In attempt to increase inclusivity on campus, the Grinnell College administration has unveiled a new social media platform, Plans First, which will unite current students with alumni who have engaged in blatant racism and harassment of students based on race, gender, or sexual orientation.
“For all the talk about openness on this campus, there is not a real platform for people to spew their hateful rhetoric or engage in appalling acts” said the Dean of Students “This can make students feel insecure and unsafe. By connecting them with alums who have engaged in these acts and still found success post-Grinnell, we hope to empower students to express their true selves and hide no longer.”
“As someone who has felt afraid to harass interracial couples with my bros in some classic banter, the existence of Plans First is a step in the right direction.” Says Stephen Yosefian ’19. “But it is only a step – this small battle might have been won, but the war is far from over.”

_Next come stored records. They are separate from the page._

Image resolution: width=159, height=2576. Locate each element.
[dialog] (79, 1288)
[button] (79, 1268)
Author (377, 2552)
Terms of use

Plans First, in addition to providing networking features, will feature threads, which administrators hope students will be able to use to answer questions like how to deal with social expulsion when you have done a crime most people on campus consider heinous, or how to unapologetically deny involvement in said actions to as to be invited back to the Grinnell College community 50 years later.
The student body has had a mixed reaction to the announcement.
“Well, fascists have a right to express themselves.” Isaac Stelberg ’20 said. “Does my right to not be beaten up trump their freedom of speech? I don’t think so. That sounds like censorship right there. And the last thing we want is a vicious autocratic state limiting people’s freedom and their rights.”
Others have lobbied several complaints to the administration, which Presidente Reytoncito was quick to respond to.
“I understand the argument that there is fear in hearing their hateful, ugly rhetoric. But liberals need to toughen up and be open to alternative points of view. It isn’t as though rhetoric and words can actually lead to violence.” Presidente Reytoncito announced, as he and a group of volunteers tore down antifa posters in the South Loggia.